“Wild Bill” and “Buffalo Bill,” each dressed in gray, had a snack while chasing Confederates under Sterling Price
In early October 1864, two budding Wild West luminaries happened to meet in the middle of Confederate Maj. Gen. Sterling Price’s invasion of Missouri, what became known as “Price’s Lost Campaign.” William F. “Buffalo Bill” Cody was a trooper with the 7th Kansas Cavalry that fall; James Butler “Wild Bill” Hickok was a scout working for either Union Brig. Gen. John McNeil or Brig. Gen. John Sandborn (depending on the account you read). Cody related the incident in his autobiography The Life and Adventures of Buffalo Bill:
After skirmishing around the country with the rest of the army for some little time, our regiment returned to Memphis, but was immediately ordered to Cape Girardeau, in Missouri, as a confederate force under General Price was then raiding that state. The command of which my regiment was a part hurried to the front to intercept Price, and our first fight with him occurred at Pilot Knob. From that time for nearly six weeks we fought or skirmished every day.
I was still acting as a scout, when one day I rode ahead of the command, some considerable distance, to pick up all possible information concerning Price’s movements. I was dressed in gray clothes, or Missouri jeans, and on riding up to a farm-house and entering, I saw a man, also dressed in gray costume, sitting at a table eating bread and milk. He looked up as I entered, and startled me by saying:
“You little rascal, what are you doing in those ‘secesh’ clothes?” Judge of my surprise when I recognized in the stranger my old friend and partner, Wild Bill, disguised as a Confederate officer.

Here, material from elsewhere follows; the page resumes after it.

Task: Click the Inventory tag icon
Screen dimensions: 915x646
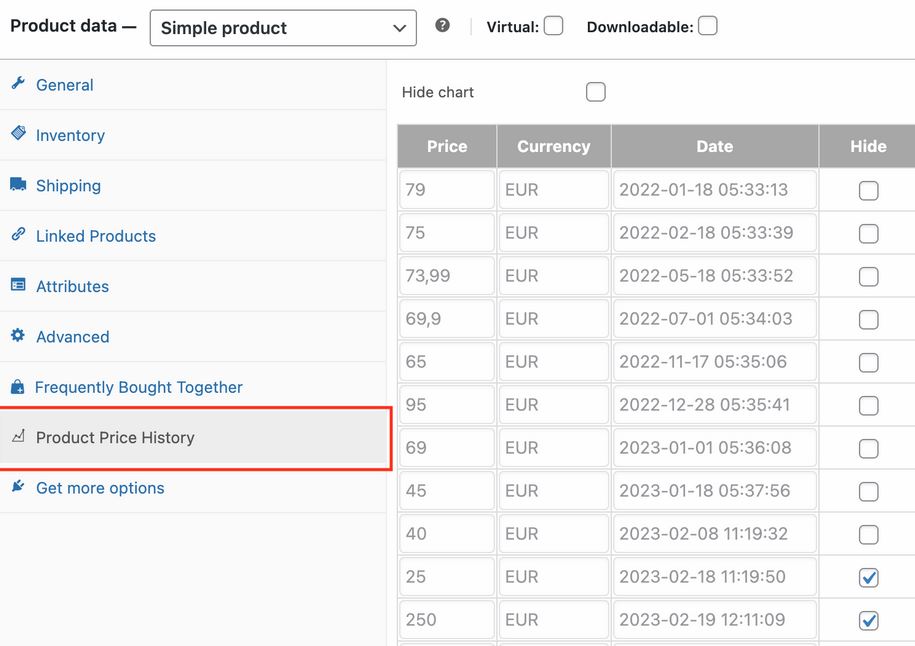Action: (18, 134)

“I ask you the same question, sir,” said I without the least hesitation.
“Hush! sit down and have some bread and milk, and we’ll talk it all over afterwards,” said he.
I accepted the invitation and partook of the refreshments. Wild Bill paid the woman of the house, and we went out to the gate where my horse was standing.
“Billy, my boy,” said he, “I am mighty glad to see you. I haven’t seen or heard of you since we got busted on that St. Louis’ horse-race.”
“What are you doing out here?” I asked.
“I am a scout under General McNeil. For the last few days I have been with General Marmaduke’s division of Price’s army, in disguise as a southern officer from Texas, as you see me now.”
“That’s exactly the kind of business that I am out on today,” said I; “and I want to get some information concerning Price’s movements.”
“I’ll give you all that I have,” and he then went on and told me all…he knew regarding Price’s intentions, and the number and condition of his men. He then asked about my mother, and when he learned that she was dead he was greatly surprised and grieved; he thought a great deal of her, for she had treated him almost as one of her own children. He finally took out a package, which he had concealed about his person, and handing it to me said:
“Here are some letters which I want you to give to General McNeil.”
“All right,” said I as I took them, “but where will I meet you again?”
“Never mind that,” he replied, “I am getting so much valuable information that I propose to stay a little while longer in this disguise.” Thereupon we shook hands and parted.
The sort of stuff that gets worked into a movie, don’t you think?
Historian Mark Lause argues in Price’s Lost Campaign that this exchange likely took place on October 4 or 5, 1864, east of the Gasconade River. Regardless of the exact time and place (or even if it happened at all), it’s a telling example of the legend and lore that forever binds the Civil War and postwar expansion of the West.